Retrotransposon-derived protein PEG10 is a protein that in humans is encoded by the PEG10 gene.

Function 

This gene includes two overlapping reading frames of the same transcript encoding distinct isoforms. The shorter isoform has a CCHC-type zinc finger motif containing a sequence characteristic of gag proteins of most retroviruses and some retrotransposons, and it functions in part by interacting with members of the TGF-beta receptor family. The longer isoform has the active-site DSG consensus sequence of the protease domain of pol proteins. The longer isoform is the result of -1 translational frameshifting that is also seen in some retroviruses. Expression of these two isoforms only comes from the paternal allele due to imprinting. Increased gene expression (as observed by an increase in mRNA levels) is associated with hepatocellular carcinomas.

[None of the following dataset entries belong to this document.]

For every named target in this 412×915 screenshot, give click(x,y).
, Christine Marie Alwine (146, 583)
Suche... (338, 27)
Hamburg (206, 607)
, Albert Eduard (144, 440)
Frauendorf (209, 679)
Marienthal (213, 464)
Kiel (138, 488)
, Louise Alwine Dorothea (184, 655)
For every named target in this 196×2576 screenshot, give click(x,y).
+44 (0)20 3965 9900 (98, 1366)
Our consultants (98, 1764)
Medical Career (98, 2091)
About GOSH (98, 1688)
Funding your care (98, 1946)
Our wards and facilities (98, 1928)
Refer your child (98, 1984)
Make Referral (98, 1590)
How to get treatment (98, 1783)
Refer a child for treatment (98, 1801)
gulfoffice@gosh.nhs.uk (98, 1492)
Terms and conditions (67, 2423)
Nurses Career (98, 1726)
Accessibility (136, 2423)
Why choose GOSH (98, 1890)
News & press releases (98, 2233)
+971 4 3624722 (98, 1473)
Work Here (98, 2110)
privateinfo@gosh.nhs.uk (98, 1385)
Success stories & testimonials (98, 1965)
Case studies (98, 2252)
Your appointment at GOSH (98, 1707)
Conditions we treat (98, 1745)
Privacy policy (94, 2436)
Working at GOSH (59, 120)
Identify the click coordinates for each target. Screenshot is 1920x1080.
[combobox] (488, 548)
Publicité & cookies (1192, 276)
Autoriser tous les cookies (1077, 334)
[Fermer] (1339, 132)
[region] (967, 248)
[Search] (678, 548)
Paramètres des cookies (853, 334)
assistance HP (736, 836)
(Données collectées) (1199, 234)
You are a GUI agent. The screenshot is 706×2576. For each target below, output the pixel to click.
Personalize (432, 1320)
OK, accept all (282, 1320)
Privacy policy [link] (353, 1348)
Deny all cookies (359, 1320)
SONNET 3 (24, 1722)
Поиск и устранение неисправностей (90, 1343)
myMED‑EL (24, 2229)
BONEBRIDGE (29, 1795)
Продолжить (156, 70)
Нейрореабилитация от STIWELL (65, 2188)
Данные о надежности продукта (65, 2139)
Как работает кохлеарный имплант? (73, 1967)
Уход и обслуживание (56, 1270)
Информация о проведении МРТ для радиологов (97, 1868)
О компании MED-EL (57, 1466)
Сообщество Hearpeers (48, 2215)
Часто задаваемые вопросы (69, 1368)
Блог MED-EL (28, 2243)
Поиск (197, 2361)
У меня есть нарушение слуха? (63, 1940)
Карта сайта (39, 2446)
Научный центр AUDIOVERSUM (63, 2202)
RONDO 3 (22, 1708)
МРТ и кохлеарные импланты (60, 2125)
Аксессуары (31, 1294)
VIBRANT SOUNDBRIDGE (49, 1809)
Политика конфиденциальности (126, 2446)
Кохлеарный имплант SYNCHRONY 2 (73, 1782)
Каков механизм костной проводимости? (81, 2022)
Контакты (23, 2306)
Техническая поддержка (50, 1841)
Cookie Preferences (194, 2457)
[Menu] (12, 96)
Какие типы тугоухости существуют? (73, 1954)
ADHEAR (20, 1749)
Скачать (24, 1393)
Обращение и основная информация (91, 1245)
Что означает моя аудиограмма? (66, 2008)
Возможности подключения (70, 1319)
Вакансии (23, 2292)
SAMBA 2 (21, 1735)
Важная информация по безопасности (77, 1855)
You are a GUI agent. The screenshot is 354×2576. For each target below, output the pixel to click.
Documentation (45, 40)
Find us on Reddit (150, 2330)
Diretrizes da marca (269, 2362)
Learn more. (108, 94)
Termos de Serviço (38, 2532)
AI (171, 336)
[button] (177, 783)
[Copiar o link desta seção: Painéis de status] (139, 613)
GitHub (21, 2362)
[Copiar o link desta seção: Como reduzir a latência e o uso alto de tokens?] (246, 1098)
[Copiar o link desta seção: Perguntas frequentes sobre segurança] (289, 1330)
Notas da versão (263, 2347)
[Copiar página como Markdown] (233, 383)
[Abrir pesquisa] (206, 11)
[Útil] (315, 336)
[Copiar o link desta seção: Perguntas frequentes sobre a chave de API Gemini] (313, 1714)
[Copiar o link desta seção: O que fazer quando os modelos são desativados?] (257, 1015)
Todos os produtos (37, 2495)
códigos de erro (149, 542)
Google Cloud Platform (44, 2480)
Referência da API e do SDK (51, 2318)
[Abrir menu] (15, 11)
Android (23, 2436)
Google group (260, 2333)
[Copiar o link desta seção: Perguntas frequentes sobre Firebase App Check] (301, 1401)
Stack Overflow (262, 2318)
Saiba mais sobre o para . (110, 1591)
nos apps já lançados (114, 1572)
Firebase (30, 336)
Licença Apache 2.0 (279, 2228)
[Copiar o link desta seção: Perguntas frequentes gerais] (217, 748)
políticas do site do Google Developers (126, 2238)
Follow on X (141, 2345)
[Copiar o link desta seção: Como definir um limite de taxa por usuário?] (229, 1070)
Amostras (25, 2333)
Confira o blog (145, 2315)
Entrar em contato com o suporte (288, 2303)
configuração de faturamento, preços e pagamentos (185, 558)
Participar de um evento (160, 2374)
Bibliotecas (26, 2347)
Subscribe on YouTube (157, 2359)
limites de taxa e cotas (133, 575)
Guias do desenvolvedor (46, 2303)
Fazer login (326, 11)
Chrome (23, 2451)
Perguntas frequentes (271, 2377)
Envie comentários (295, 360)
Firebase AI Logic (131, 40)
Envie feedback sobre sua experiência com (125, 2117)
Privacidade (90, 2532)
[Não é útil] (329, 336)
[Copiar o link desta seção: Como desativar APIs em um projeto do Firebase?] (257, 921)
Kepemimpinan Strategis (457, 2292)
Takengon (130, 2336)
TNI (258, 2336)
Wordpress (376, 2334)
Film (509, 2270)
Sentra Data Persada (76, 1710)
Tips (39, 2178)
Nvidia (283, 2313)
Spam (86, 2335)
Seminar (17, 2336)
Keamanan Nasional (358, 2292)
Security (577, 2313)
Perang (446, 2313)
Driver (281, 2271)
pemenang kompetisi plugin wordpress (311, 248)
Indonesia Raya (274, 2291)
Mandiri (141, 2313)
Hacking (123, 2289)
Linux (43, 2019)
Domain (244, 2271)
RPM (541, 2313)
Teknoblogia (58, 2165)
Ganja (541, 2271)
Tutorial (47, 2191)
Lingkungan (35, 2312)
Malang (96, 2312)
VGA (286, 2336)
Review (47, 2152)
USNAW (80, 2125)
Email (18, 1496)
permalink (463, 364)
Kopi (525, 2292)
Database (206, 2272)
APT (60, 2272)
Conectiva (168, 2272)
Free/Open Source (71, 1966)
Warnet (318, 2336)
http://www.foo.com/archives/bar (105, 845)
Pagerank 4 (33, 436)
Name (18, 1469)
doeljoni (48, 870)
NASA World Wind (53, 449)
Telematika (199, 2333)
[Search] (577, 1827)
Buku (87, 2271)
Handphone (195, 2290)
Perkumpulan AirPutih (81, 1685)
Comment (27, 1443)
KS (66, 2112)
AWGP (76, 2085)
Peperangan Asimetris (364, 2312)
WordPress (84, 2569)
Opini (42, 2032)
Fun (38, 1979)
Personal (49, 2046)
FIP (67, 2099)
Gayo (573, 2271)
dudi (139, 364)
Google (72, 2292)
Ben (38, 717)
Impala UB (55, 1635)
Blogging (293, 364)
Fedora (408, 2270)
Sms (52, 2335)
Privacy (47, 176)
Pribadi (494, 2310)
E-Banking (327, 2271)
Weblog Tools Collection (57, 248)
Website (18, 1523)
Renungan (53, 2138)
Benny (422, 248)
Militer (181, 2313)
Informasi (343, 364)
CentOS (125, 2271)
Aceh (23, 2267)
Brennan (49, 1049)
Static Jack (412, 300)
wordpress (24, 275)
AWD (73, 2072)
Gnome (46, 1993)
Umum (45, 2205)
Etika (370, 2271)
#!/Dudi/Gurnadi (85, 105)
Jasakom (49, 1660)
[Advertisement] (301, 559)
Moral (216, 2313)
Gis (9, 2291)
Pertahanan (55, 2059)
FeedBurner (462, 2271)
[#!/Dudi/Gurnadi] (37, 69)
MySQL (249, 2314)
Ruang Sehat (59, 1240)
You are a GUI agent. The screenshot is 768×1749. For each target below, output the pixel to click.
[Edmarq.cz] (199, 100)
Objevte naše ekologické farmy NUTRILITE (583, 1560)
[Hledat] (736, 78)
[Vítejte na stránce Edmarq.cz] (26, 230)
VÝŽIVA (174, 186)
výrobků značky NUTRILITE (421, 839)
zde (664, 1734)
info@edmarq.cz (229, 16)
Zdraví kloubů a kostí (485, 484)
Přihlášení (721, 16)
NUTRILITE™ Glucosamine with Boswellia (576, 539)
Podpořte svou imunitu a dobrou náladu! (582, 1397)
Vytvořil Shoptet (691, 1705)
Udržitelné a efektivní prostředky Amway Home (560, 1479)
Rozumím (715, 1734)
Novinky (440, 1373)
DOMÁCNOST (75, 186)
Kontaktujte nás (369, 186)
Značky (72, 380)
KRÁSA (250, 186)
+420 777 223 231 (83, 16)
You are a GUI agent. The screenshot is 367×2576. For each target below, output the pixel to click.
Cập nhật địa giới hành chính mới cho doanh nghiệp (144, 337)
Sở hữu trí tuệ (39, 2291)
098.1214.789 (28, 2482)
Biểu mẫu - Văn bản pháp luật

PEG10 is a paternally expressed imprinted gene that is expressed in adult and embryonic tissues. Most notable expression occurs in the placenta. This gene is highly conserved across mammalian species and retains the heptanucleotide (GGGAAAC). This gene has been reported to play a role in cell proliferation, differentiation and apoptosis. Overexpression of this gene has been associated with several malignancies, such as hepatocellular carcinoma and B-cell lymphocytic leukemia. Knockout mice lacking this gene showed early embryonic lethality with placental defects, indicating the importance of this gene in embryonic development. In preeclampsia placental tissue, PEG10 has been shown to be downregulated and upregulated implicating it as a possible causal role in the occurrence of preeclampsia.

Interactions 

PEG10 has been shown to interact with SIAH2 and SIAH1.